According to the dairy export article, how much did U.S. exporters lower milk powder prices in March compared with February?

PASSAGE SHOWN
○ ○ ○ ○ ○ ○ ○

U.S. Exporters Once Again Put Milk Powder on Sale

 |  By: Fran Howard

To compete with overseas suppliers, U.S. dairy exporters again reduced their price on milk powder. Meanwhile, butter exporters cannot move shipments out of the country fast enough to keep place with butter imports. With the value of the dollar declining, though, the import/export picture could be improving somewhat.

“Since early March, the U.S. dollar index has fallen more than 5% against a basket of currencies, making U.S. dairy product exports more competitive and imports less attractive,” says Sarina Sharp, agricultural economist with the Daily Dairy Report. “The dollar index fell to a 15-month low in the first week of May. But even after adjusting for currency relationships, U.S. cheese and butter prices remain significantly higher than the cost of product from overseas. A weaker dollar could trim U.S. dairy product imports at the margins, but U.S. dairy product exports are likely to remain depressed until domestic prices fall closer in line with the global market or global prices rise.”

U.S. dairy exporters lowered prices by 8% in March, or more than 7 cents per pound, compared to February prices to keep milk powder moving, says Sharp. U.S. exporters shipped 90.8 million pounds of nonfat dry milk abroad in March, a 25% drop compared with the prior year and 6.8% less than in February, adjusted on a daily basis. Nonfat dry milk export prices in March were more than 30% lower than a year ago when prices averaged $1.226 per pound.      

U.S. cheese and butter exports remained depressed in March, notes Sharp. At 56.2 million pounds, U.S. cheese and curd exports fell 2.2% below daily average exports in February and 19.5% below a year ago. Similarly, exports of butter and milkfat in March of just 7.3 million pounds were down 24.1% from February. On the bright side, she says, butter and milkfat exports were 25% larger than March 2015 volumes.

U.S. exports of butter, however, were dwarfed by imports. In March, the United States imported 14.4 million pounds of butter and milkfat—the highest monthly volume since June 2004. U.S. cheese imports of 40.9 million pounds fell slightly from February levels but were still 16.2% larger than a year ago, according to Sharp. “While we are importing quite a bit of cheese, we are exporting even more,” says Sharp.

The EU factor

Ever since Russia banned dairy products from the European Union and other major dairy exporters in August 2014, EU exporters have had to find alternative markets for their surplus butter and cheese. Prior to the embargo, Russia was Europe’s largest market for cheese and butter. In 2013, the European Union exported more than 256 million metric tons of cheese to Russia, which equated to nearly one-third of the trading bloc’s total exports that year, according to Eurostat. EU exporters also sent 30 million metric tons of butter to Russia out of a total of 101.7 million metric tons of butter exports in 2013, again nearly one-third of all EU butter exports. Eurostat data shows that since Russia’s embargo, the United States has become Europe’s largest market for both butter and cheese.

Last year, the United States imported 17.4 million metric tons of butter from the European Union and 140.1 million metric tons of cheese. When the gap between U.S. and EU butter prices eventually narrows, however, U.S. imports of butter from Europe could decline significantly, notes Sharp.

○ ○ ○ ○ ○ ○ ○

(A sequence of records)

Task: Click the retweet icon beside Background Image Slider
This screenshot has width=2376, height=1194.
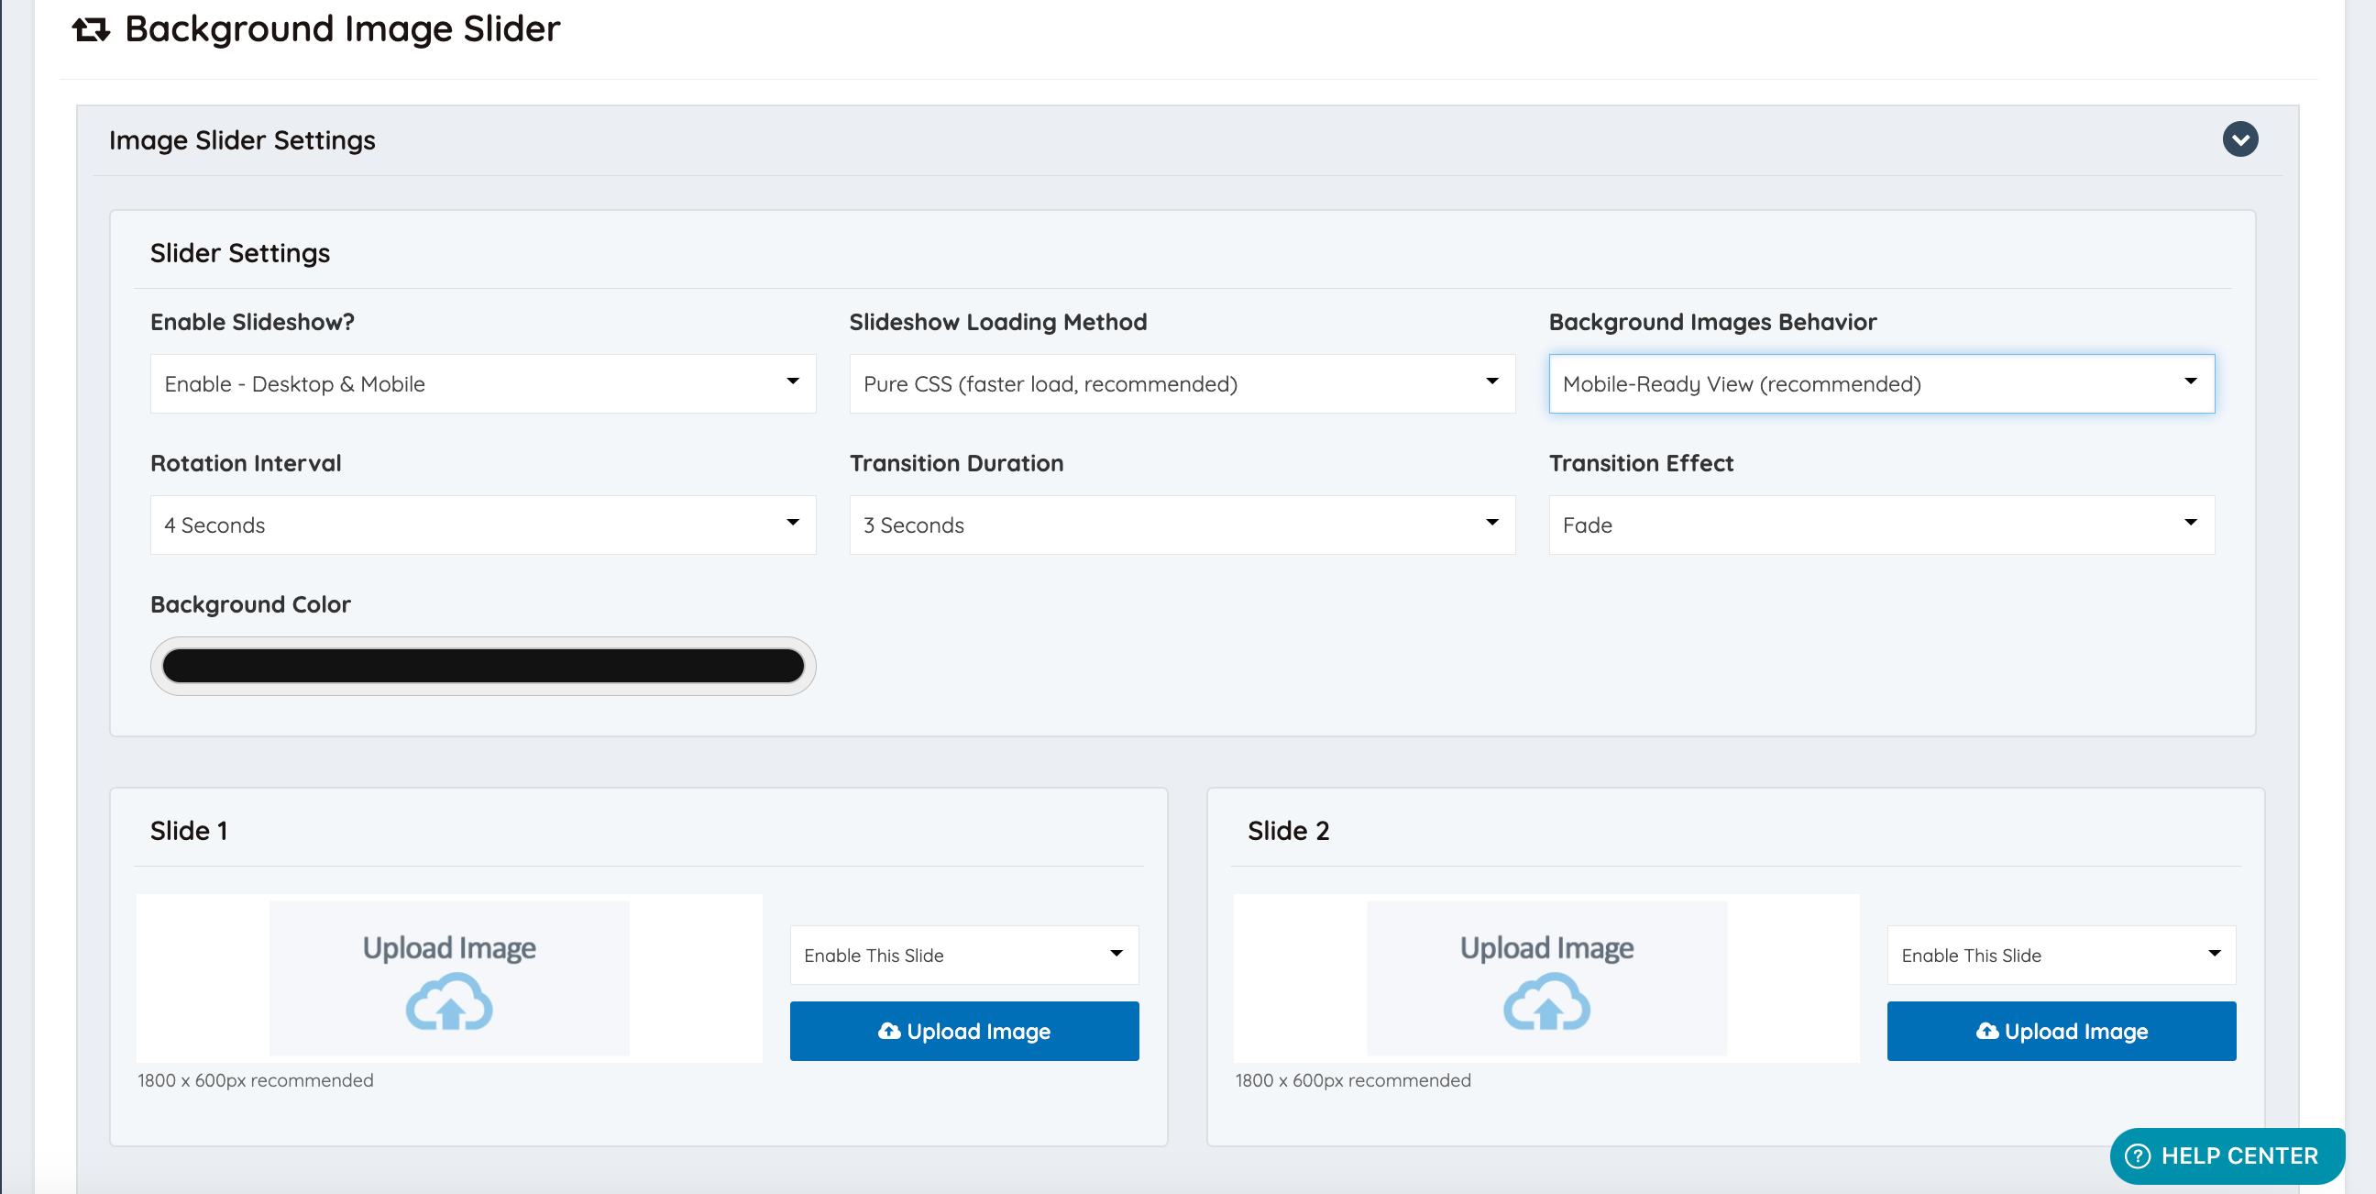Action: [90, 30]
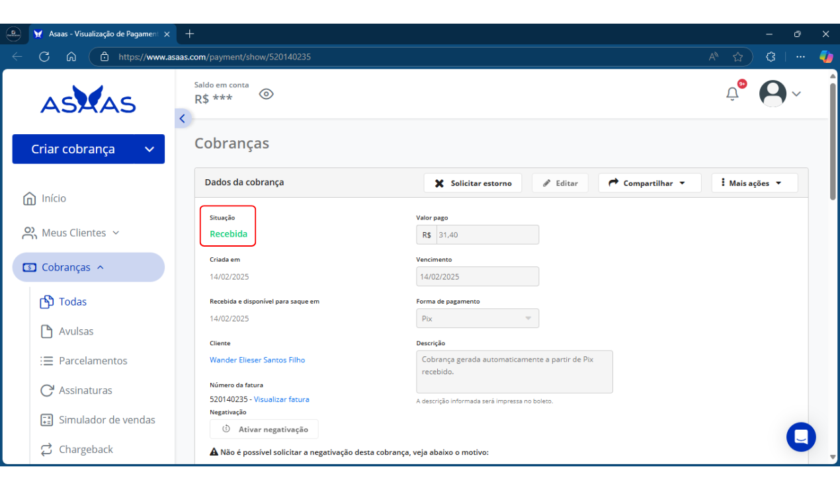
Task: Go to Assinaturas in sidebar
Action: [x=85, y=390]
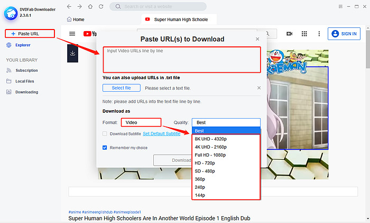
Task: Choose Full HD - 1080p quality option
Action: 210,155
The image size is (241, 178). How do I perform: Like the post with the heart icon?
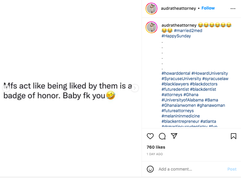[150, 136]
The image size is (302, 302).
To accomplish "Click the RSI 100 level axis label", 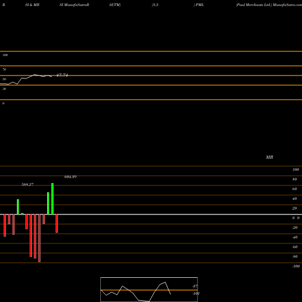I will (x=5, y=55).
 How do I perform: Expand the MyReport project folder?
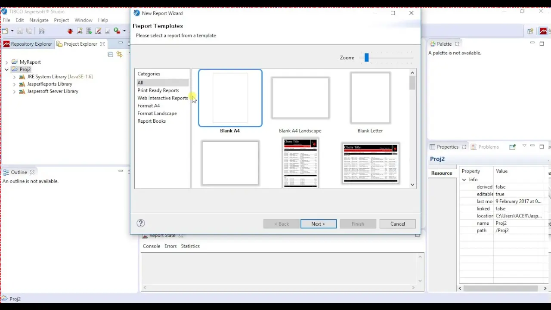click(x=7, y=62)
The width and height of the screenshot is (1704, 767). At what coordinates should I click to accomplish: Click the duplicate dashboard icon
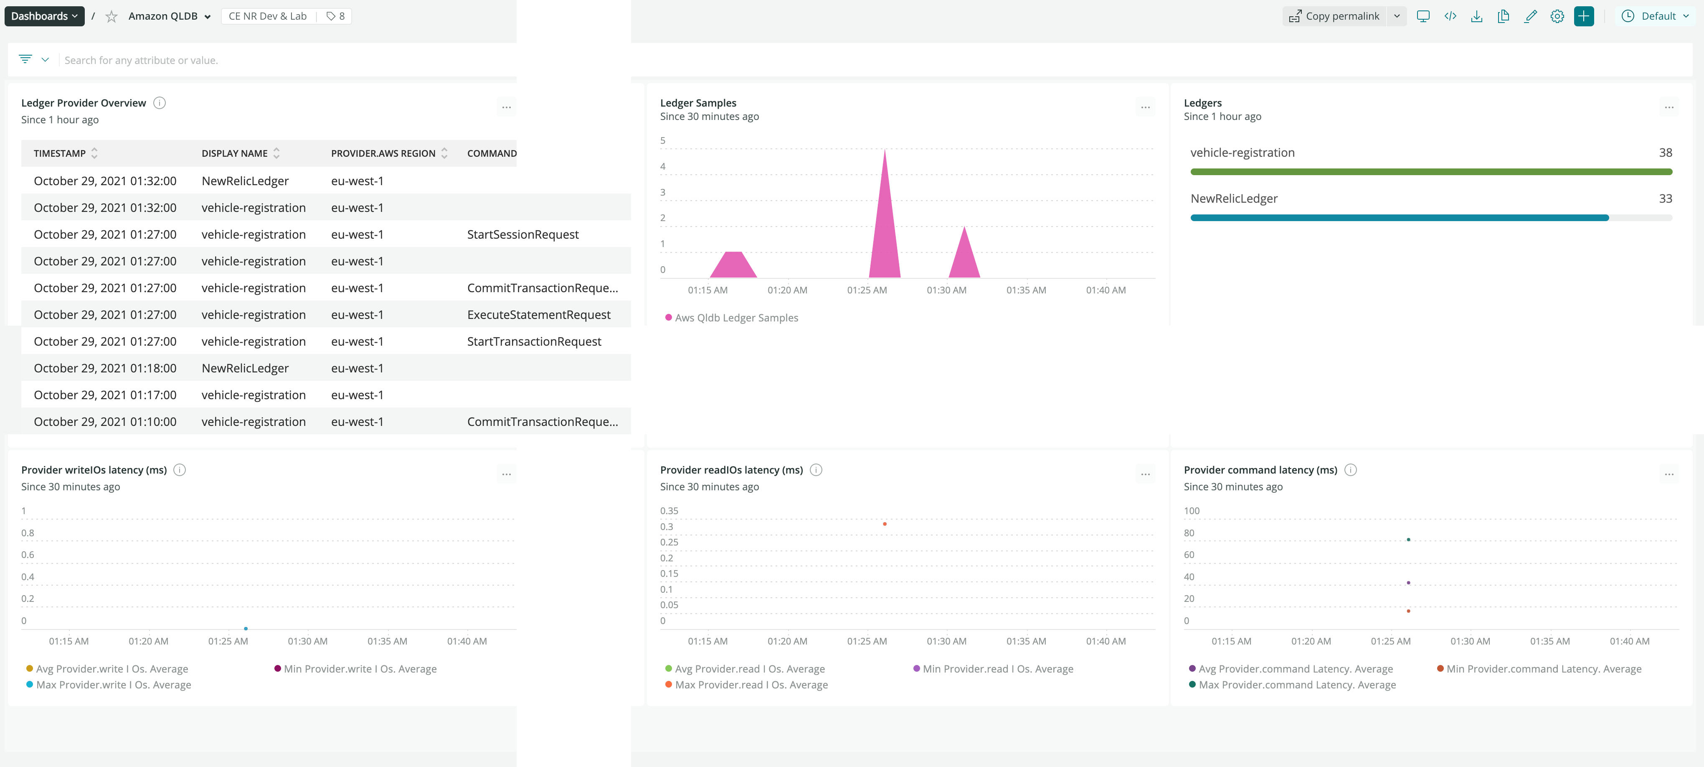coord(1504,16)

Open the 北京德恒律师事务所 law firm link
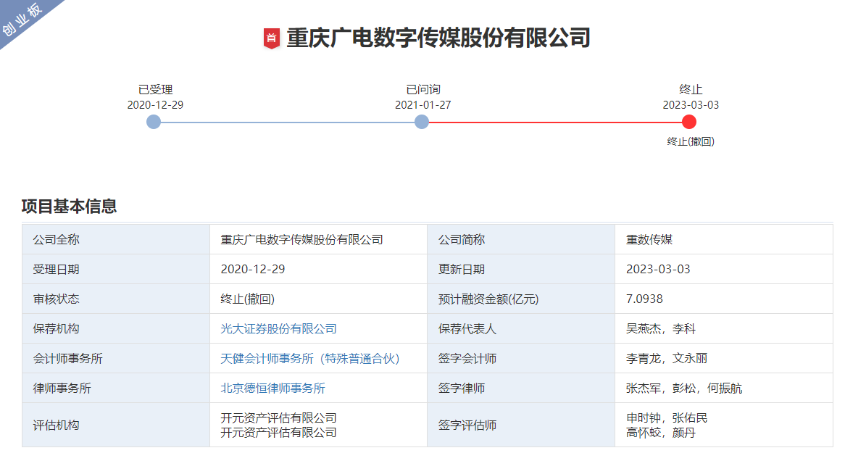[272, 389]
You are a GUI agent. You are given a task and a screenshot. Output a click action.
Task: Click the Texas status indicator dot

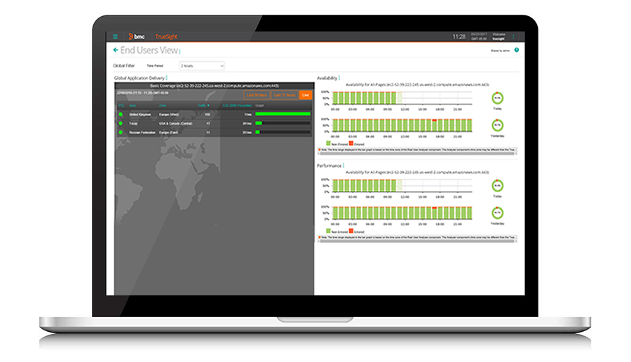[121, 123]
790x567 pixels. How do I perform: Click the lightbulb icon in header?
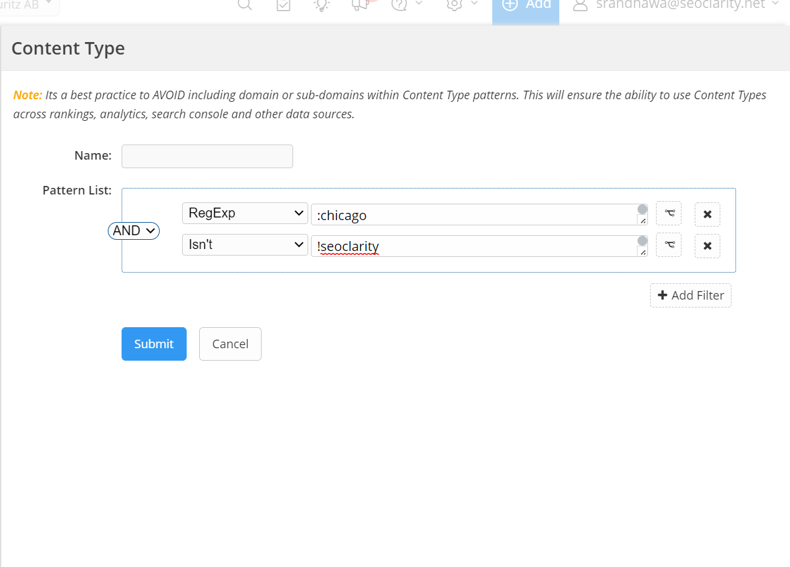click(321, 5)
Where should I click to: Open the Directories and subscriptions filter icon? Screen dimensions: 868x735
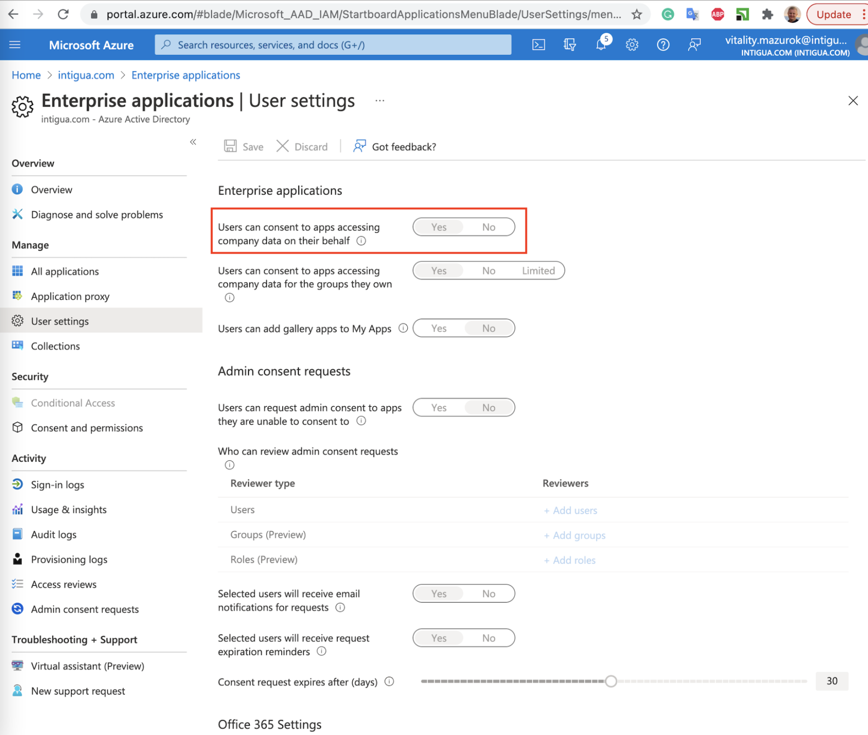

○ ○ ○ ○ ○ ○ ○

EXERCISE SOLUTION
By 8%, or more than 7 cents per pound.